Dietary phytoestrogen intake and lung cancer risk: an analysis of the Prostate, Lung, Colorectal and Ovarian (PLCO) cancer screening trial.
- Division of Hematology and Medical Oncology, Department of Medicine, Icahn School of Medicine at Mount Sinai, New York, NY, USA.
- Johns Hopkins Bloomberg School of Public Health, Baltimore, MD, USA.
- Department of Surgery, Cleveland Clinic Foundation, Cleveland, OH, USA.
- Department of Medicine, Icahn School of Medicine at Mount Sinai Queens, New York, NY, USA.
- Department of Family, Population and Preventive Medicine, Stony Brook University, Stony Brook, NY, USA.

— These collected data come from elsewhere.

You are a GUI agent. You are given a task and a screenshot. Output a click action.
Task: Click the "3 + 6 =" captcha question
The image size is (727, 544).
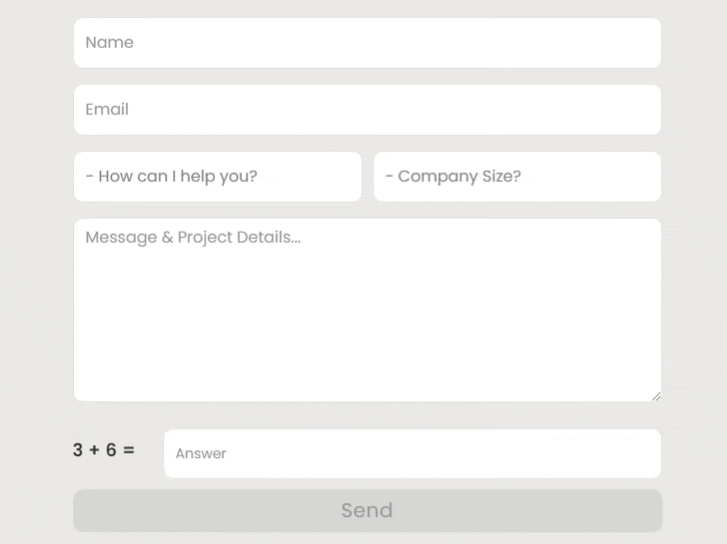pyautogui.click(x=104, y=450)
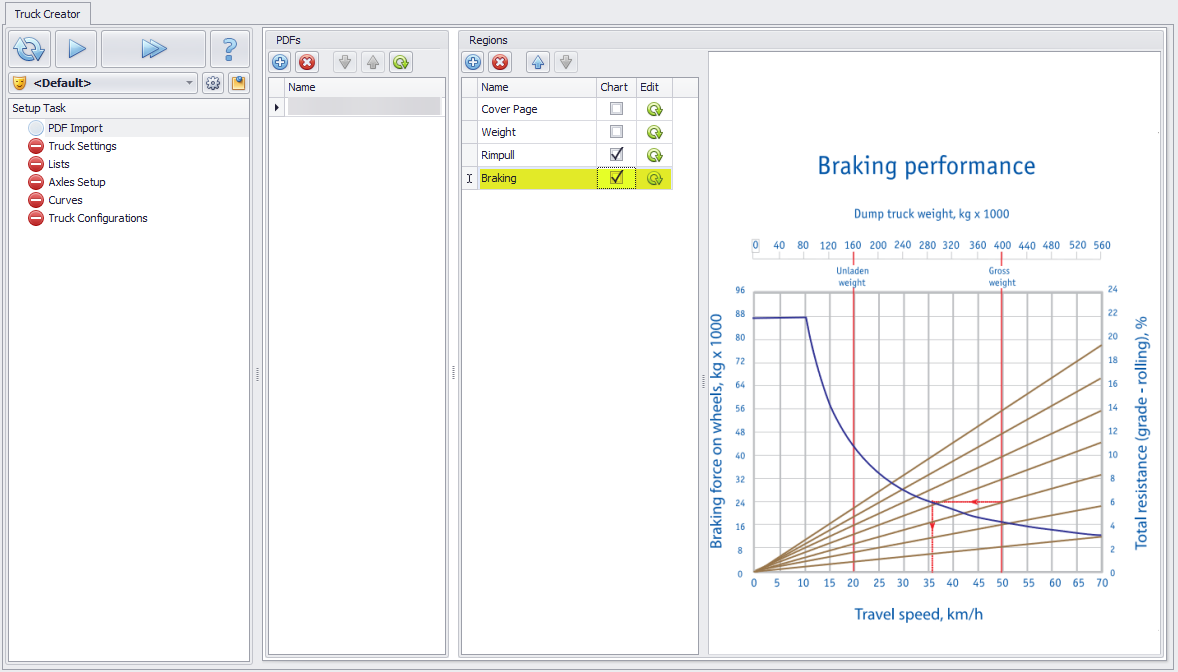
Task: Select Truck Settings in Setup Task list
Action: [82, 146]
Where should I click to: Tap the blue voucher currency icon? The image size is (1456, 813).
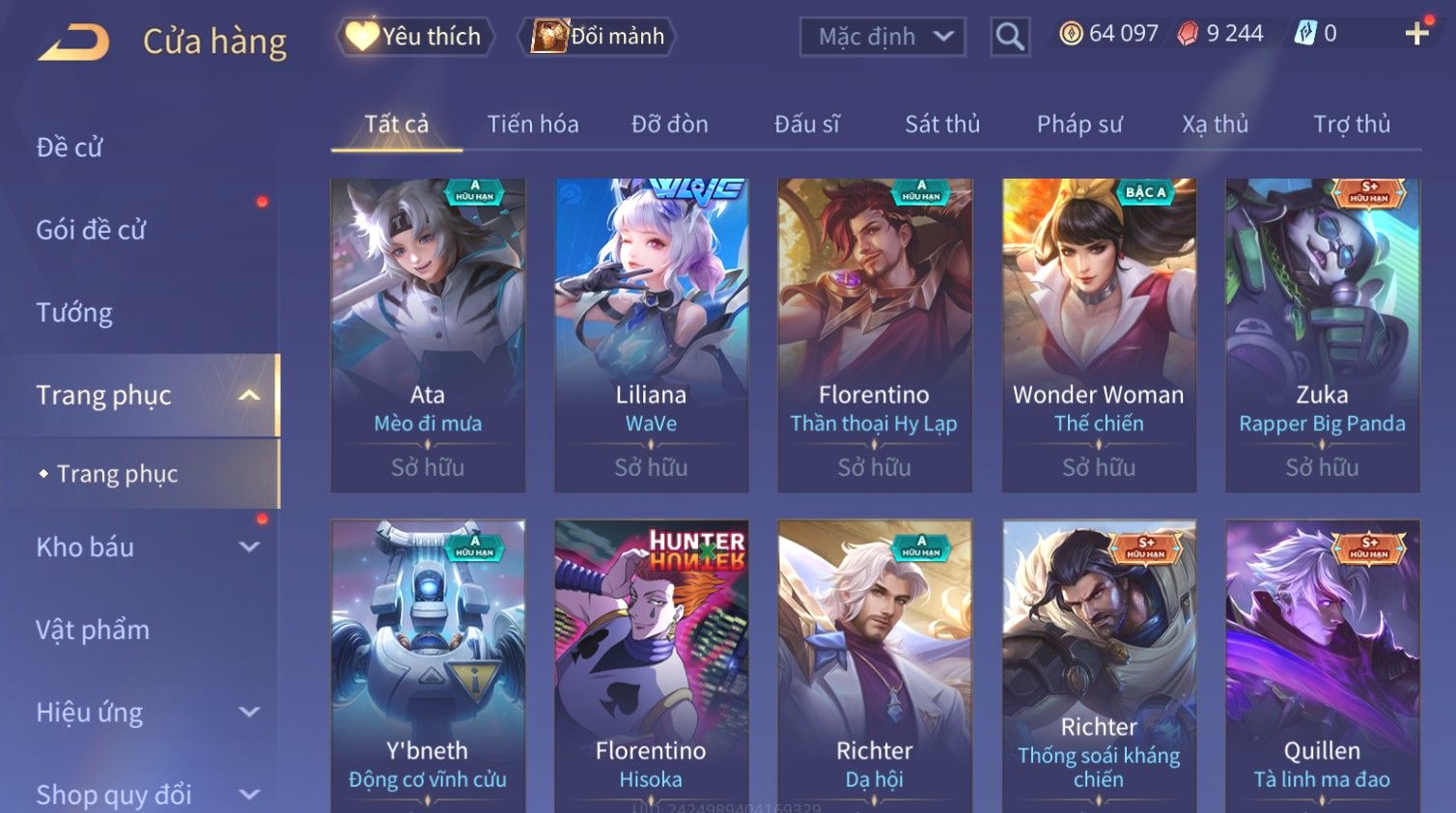coord(1305,34)
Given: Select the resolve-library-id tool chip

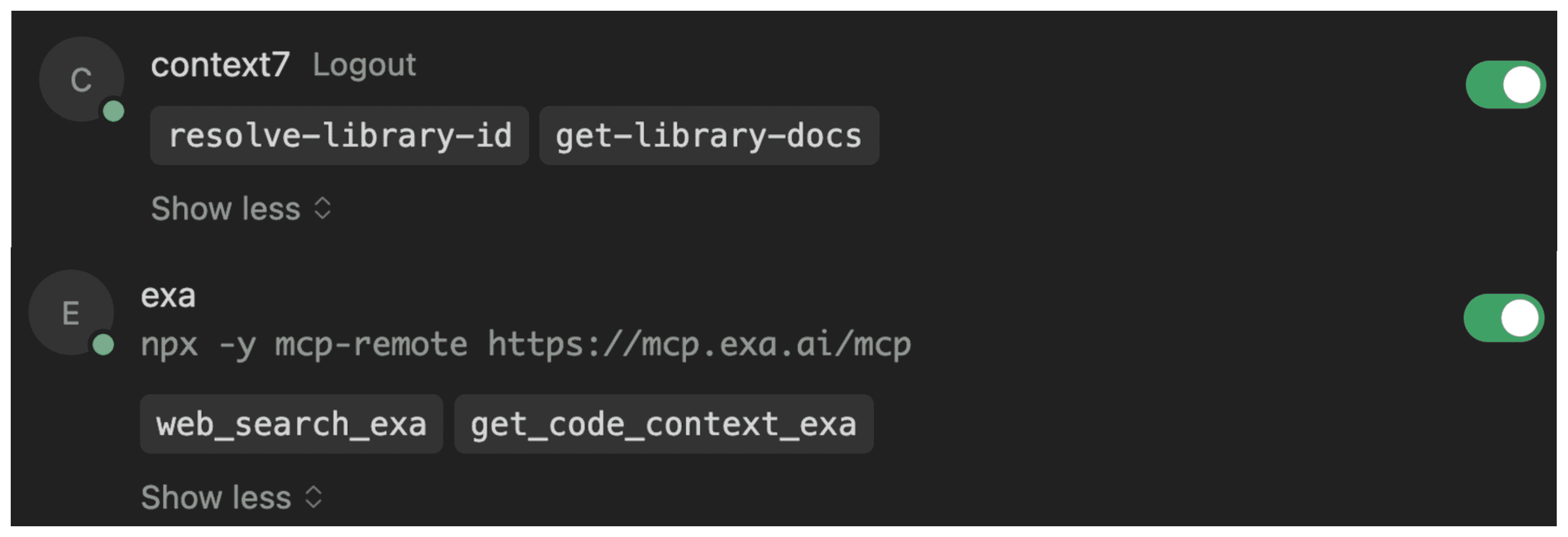Looking at the screenshot, I should [339, 135].
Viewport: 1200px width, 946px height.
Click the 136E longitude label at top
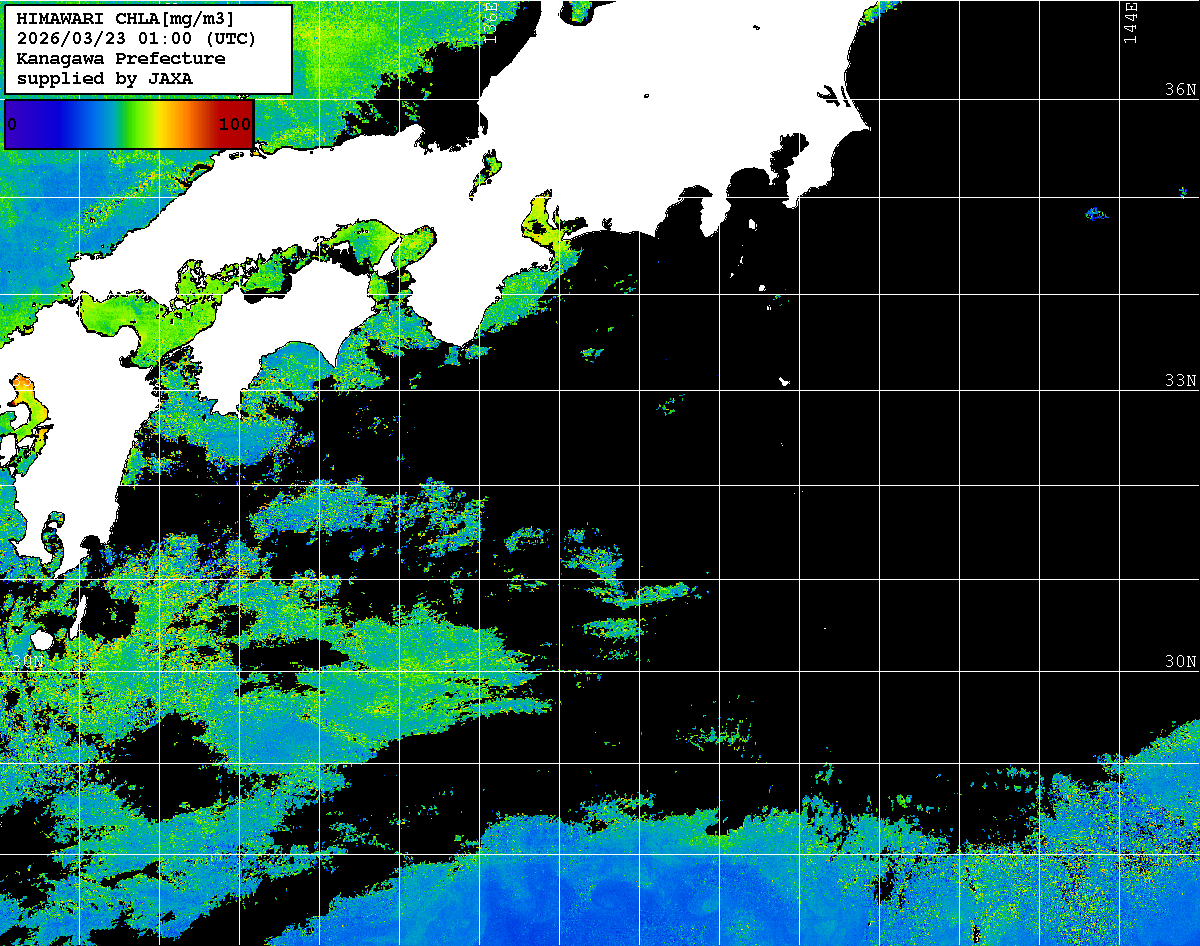490,18
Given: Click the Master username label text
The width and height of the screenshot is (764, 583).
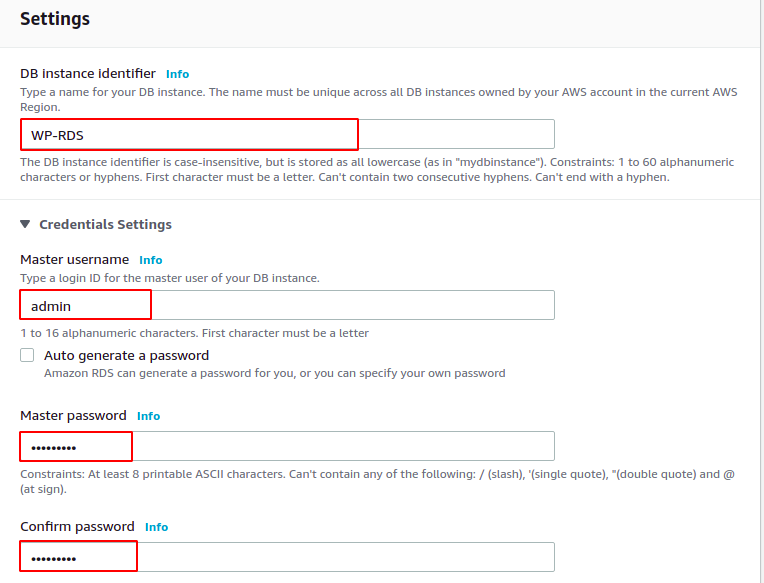Looking at the screenshot, I should pos(75,260).
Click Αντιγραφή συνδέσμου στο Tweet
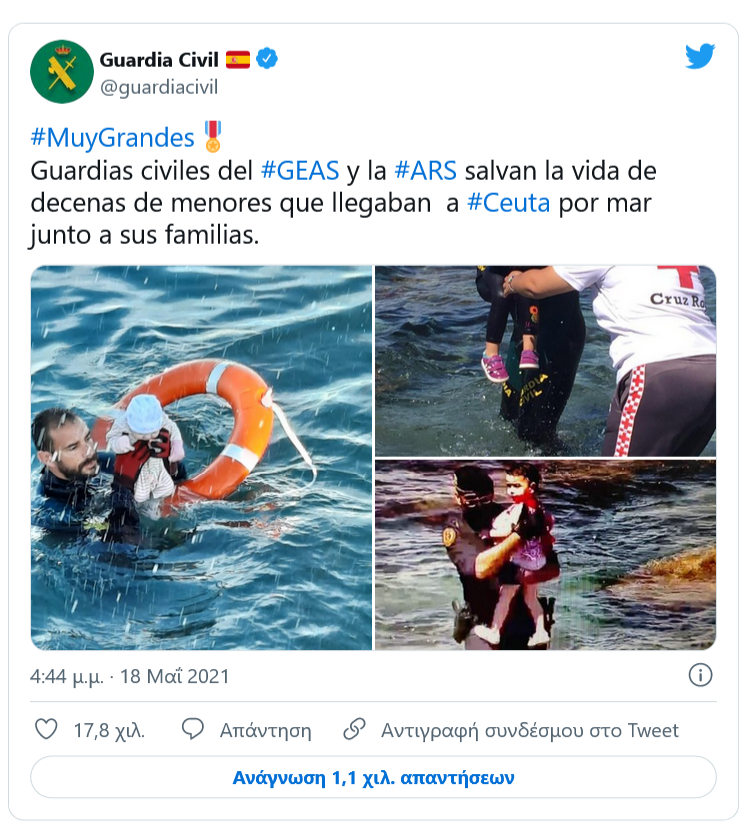755x835 pixels. click(x=530, y=730)
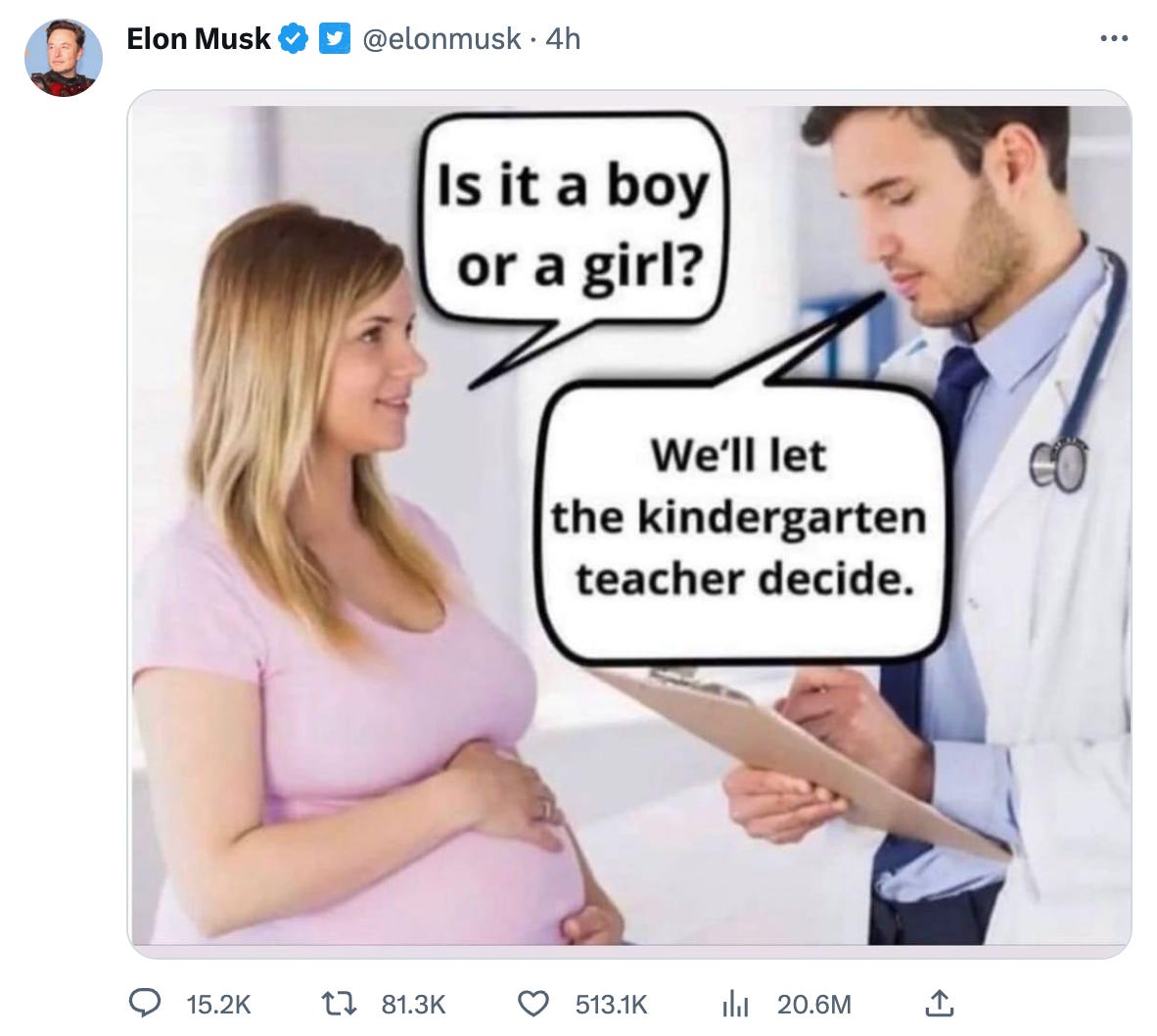Open the tweet via the 4h timestamp
1157x1036 pixels.
563,39
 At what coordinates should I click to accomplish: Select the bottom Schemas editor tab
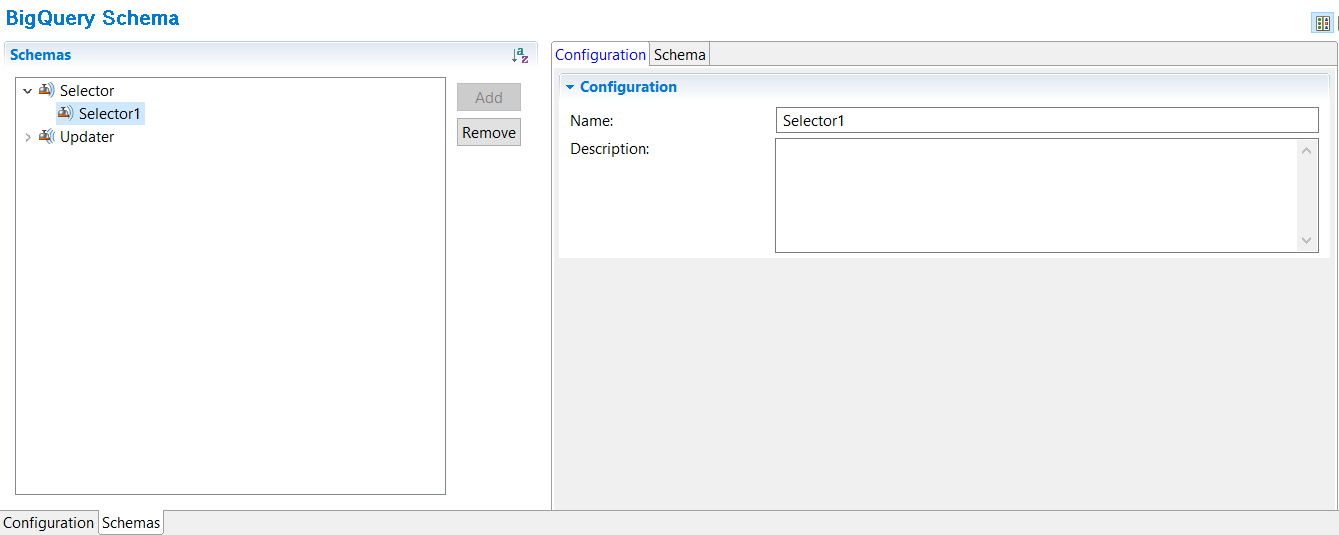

Phytoestrogens (PEs) have estrogen-like activity and were found to lower incidences of several hormone-dependent cancers. Emerging evidence suggests that estrogen may play a role in lung cancer carcinogenesis. We aim to evaluate dietary PE intake and lung cancer risk using data from the Prostate, Lung, Colorectal, and Ovarian cancer screening trial. A total of 1,706 lung cancer cases were identified. The association between lung cancer risk and PE intake (in quartiles) was calculated using the Cox proportional hazard models adjusting for potential confounders. Stratified analyses by smoking status, sex, and histology were also performed. The highest quartile of total PE intake was associated with a reduced risk of lung cancer compared to the lowest quartile (HR=0.85, 95%CI: 0.73-0.99 for > 1,030 μg/day vs < 290 μg/day) (P trend=0.56). Similar patterns were observed among ever smokers (HR=0.84, 95%CI: 0.71-0.98), non-small cell histology (HR=0.84, 95CI: 0.72-0.99), male (HR=0.84, 95%CI: 0.69-1.03) and female (HR=0.80, 95%CI: 0.64-0.99 for 510-1,030 μg/day, HR=0.84, 95%CI: 0.67-1.06 for > 1,030 μg/day vs < 290 μg/day) subjects with no significant linear trend observed. Despite a lower consumption compared to the Asian population, increased PE intake still appears to decrease lung cancer risk in a Caucasian-dominant population. Future studies are needed to replicate these results in independent cohorts and shed a light on the potential mechanism of the protective effect of PEs on lung carcinogenesis and the interaction between PEs, smoking, and endogenous estrogens.